* **Required work**
Nothing in the records may be changed; retype them in full.

##### Extracted records #####

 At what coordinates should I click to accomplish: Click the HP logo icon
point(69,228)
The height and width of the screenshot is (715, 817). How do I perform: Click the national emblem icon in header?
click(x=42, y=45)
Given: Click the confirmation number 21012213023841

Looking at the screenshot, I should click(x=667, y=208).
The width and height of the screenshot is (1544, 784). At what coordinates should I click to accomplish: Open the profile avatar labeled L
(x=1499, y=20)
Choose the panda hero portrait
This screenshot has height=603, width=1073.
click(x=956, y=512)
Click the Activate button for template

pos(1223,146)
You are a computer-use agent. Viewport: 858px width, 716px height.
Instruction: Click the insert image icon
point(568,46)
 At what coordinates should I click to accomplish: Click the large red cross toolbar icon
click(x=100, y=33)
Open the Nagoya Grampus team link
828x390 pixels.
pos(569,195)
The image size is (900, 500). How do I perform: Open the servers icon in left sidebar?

#####

* **Response to the exercise**
 At what coordinates should I click to accomplish: Click the HP logo icon
point(69,228)
The height and width of the screenshot is (715, 817). How do I perform: Click the national emblem icon in header?
click(x=42, y=45)
Given: Click the confirmation number 21012213023841

Looking at the screenshot, I should click(x=667, y=208).
The width and height of the screenshot is (1544, 784). At what coordinates should I click to accomplish: Open the profile avatar labeled L
(x=1499, y=20)
Choose the panda hero portrait
This screenshot has height=603, width=1073.
click(x=956, y=512)
Click the Activate button for template

pos(1223,146)
You are a computer-use agent. Viewport: 858px width, 716px height.
Instruction: Click the insert image icon
point(568,46)
 At what coordinates should I click to accomplish: Click the large red cross toolbar icon
click(x=100, y=33)
Open the Nagoya Grampus team link
828x390 pixels.
pos(569,195)
The image size is (900, 500). How do I perform: Open the servers icon in left sidebar?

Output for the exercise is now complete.